The problem:
Exact copy, no pictures: reproduce the lines from the one that holds "You are a computer-use agent." through the end of the entries.

[Opening The records section]

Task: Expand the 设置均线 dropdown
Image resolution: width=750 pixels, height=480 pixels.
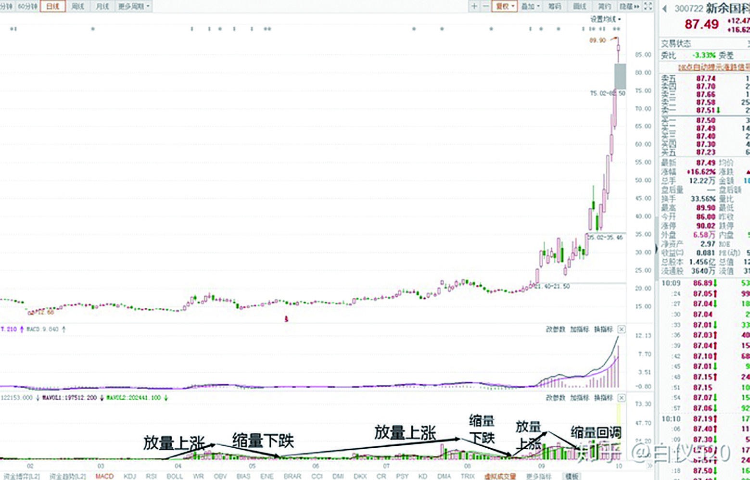Action: [606, 19]
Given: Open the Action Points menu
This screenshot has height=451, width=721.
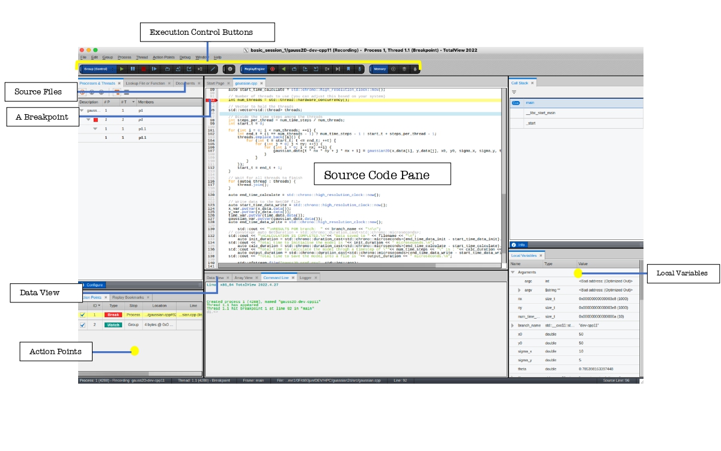Looking at the screenshot, I should 163,57.
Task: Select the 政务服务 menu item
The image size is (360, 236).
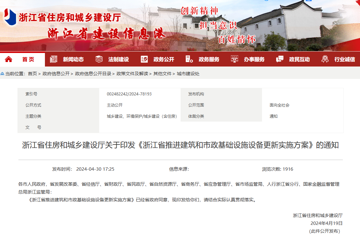Action: click(x=209, y=60)
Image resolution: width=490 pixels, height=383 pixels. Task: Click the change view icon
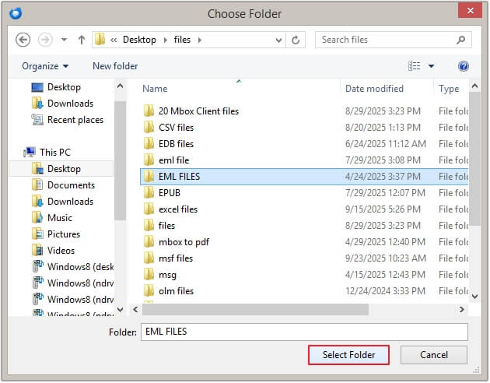[415, 66]
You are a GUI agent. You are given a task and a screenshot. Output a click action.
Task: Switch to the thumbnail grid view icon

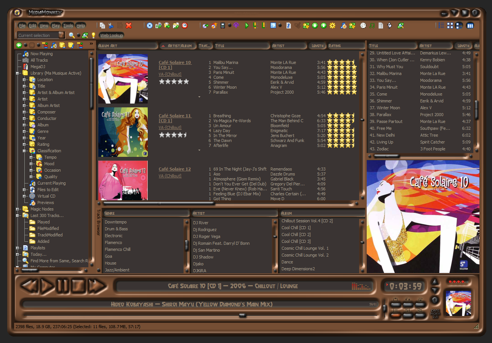pos(450,26)
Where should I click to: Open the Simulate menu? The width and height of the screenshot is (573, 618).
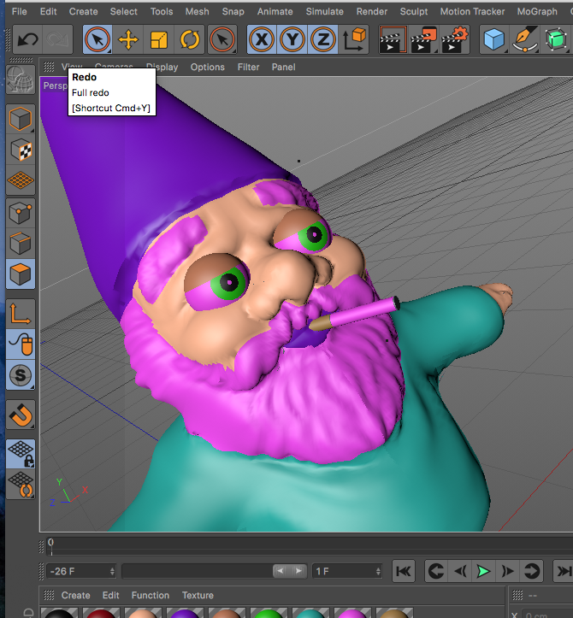click(324, 12)
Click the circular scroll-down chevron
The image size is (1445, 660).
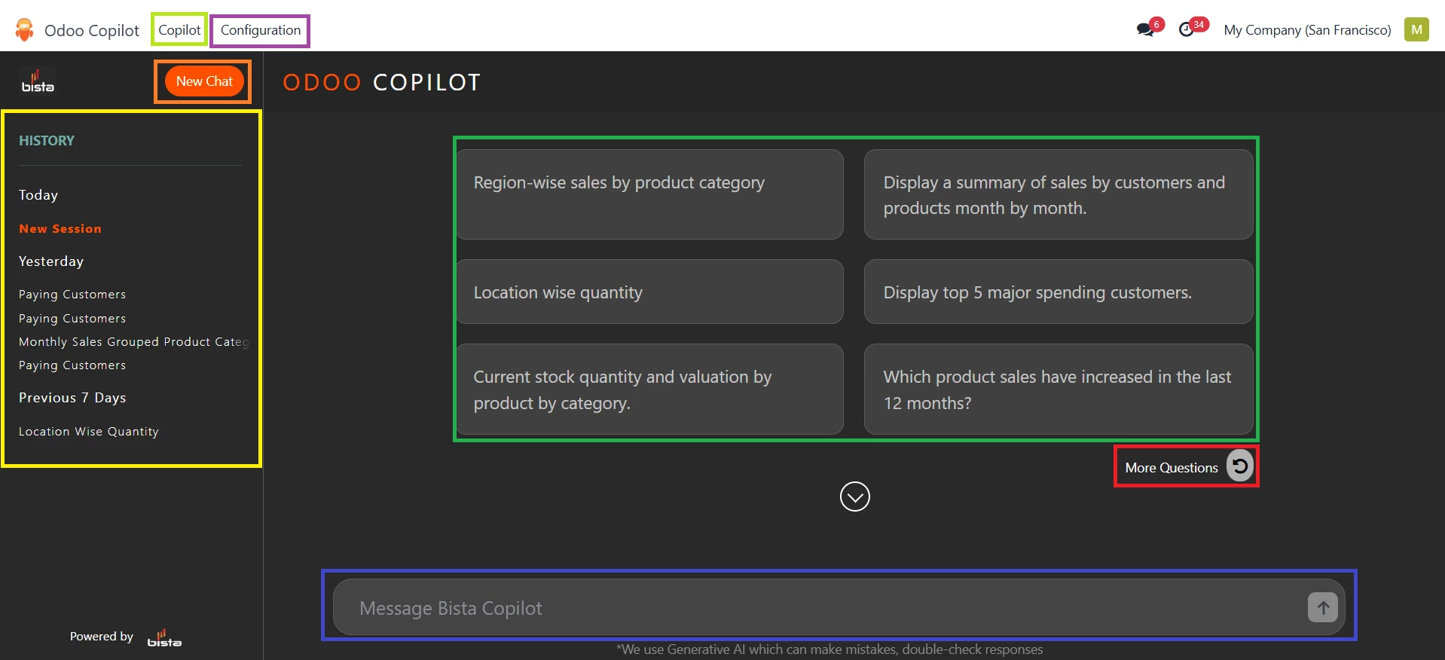click(854, 497)
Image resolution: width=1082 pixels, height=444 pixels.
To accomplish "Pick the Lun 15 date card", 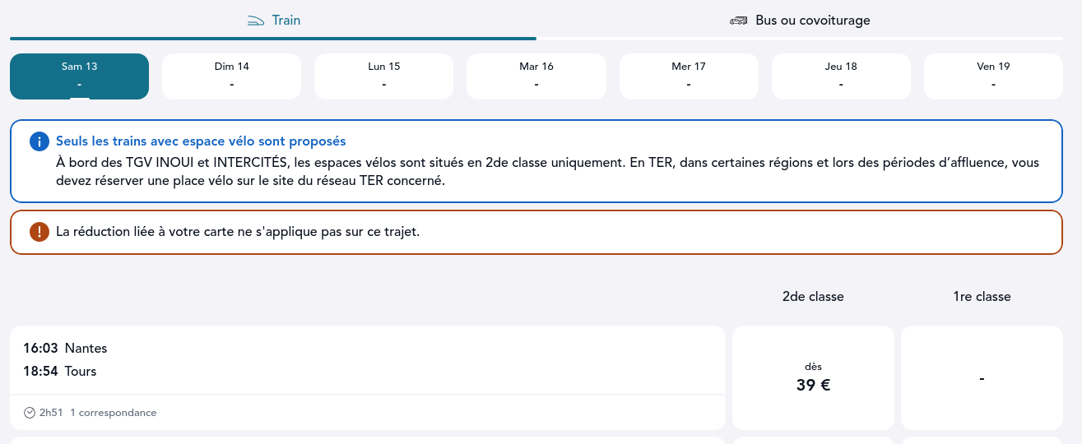I will click(384, 76).
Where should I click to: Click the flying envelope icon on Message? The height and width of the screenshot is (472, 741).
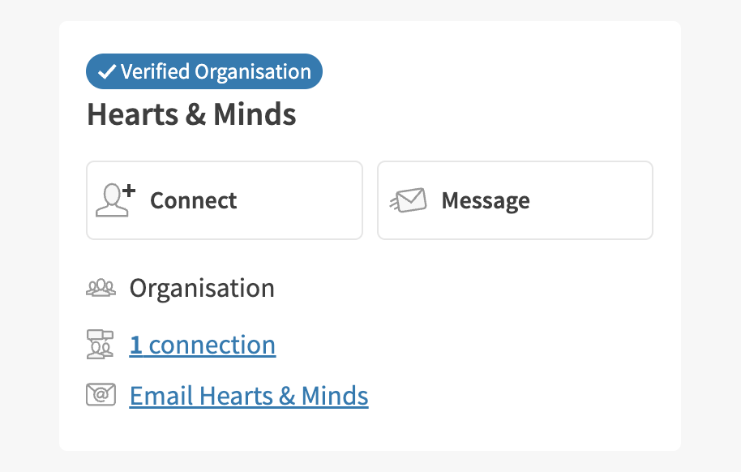408,200
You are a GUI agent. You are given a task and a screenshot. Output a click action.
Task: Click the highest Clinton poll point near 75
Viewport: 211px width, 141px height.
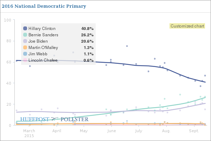[x=127, y=46]
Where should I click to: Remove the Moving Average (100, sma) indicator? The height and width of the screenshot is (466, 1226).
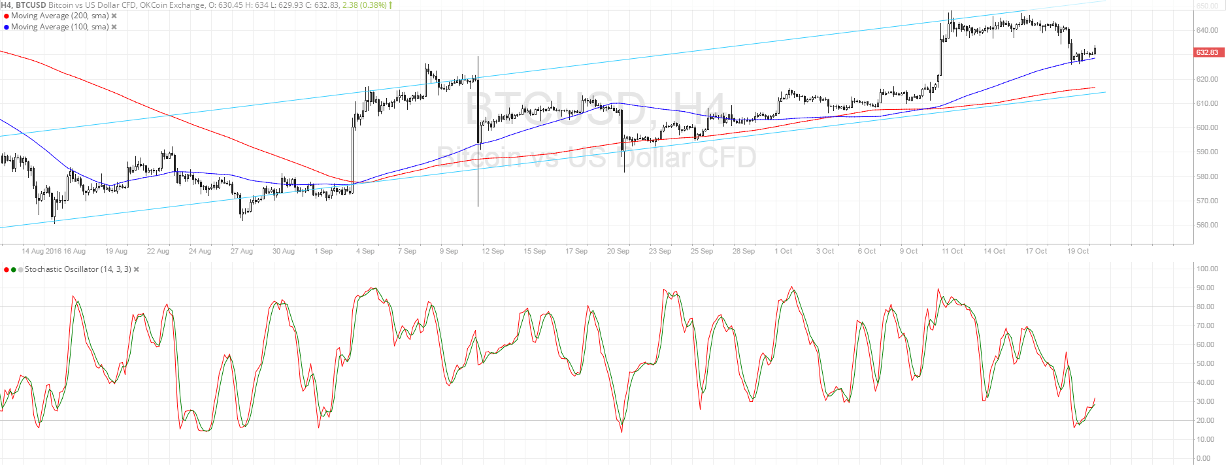(114, 27)
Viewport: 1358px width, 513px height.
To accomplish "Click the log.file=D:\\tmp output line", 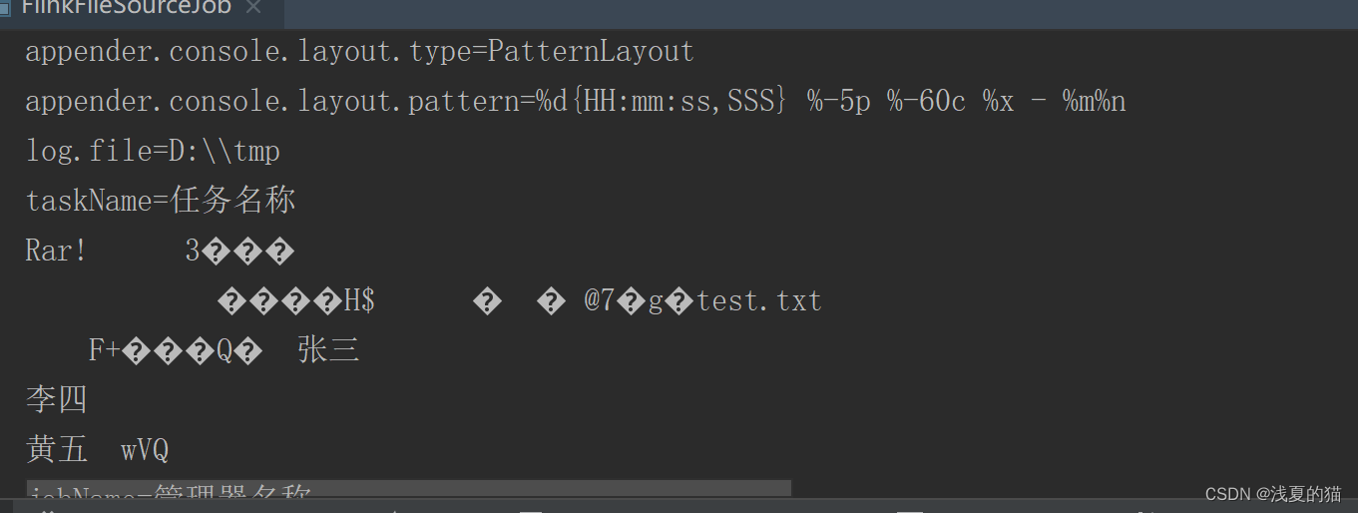I will (153, 152).
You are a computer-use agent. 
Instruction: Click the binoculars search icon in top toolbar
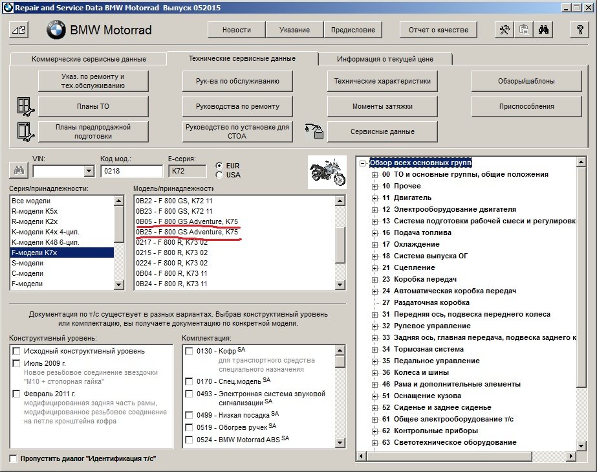543,30
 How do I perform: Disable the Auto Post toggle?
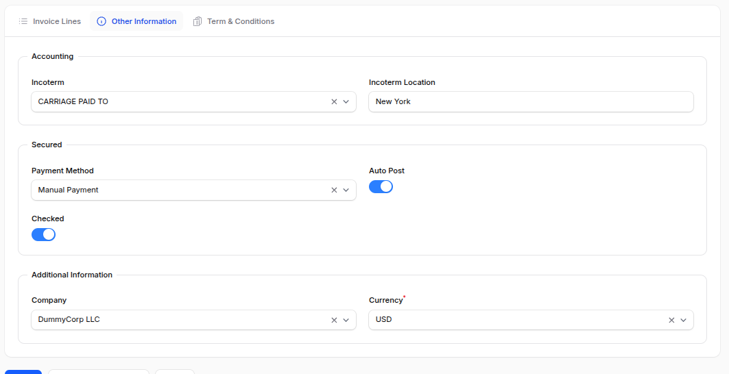[x=381, y=187]
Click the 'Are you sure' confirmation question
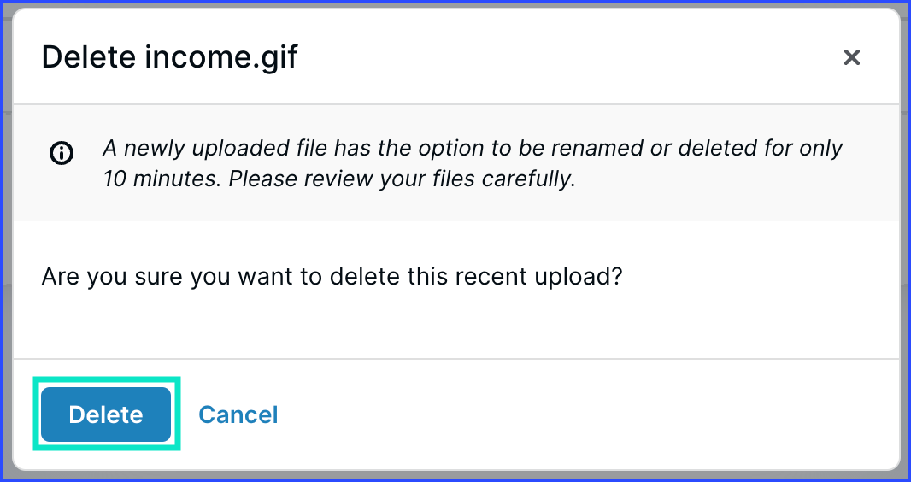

[Closing The records section]

Solution:
You are a computer-use agent. 
Instruction: Click the binoculars search icon in top toolbar
543,30
 How do I perform: Disable the Auto Post toggle?
[x=381, y=187]
Click the 'Are you sure' confirmation question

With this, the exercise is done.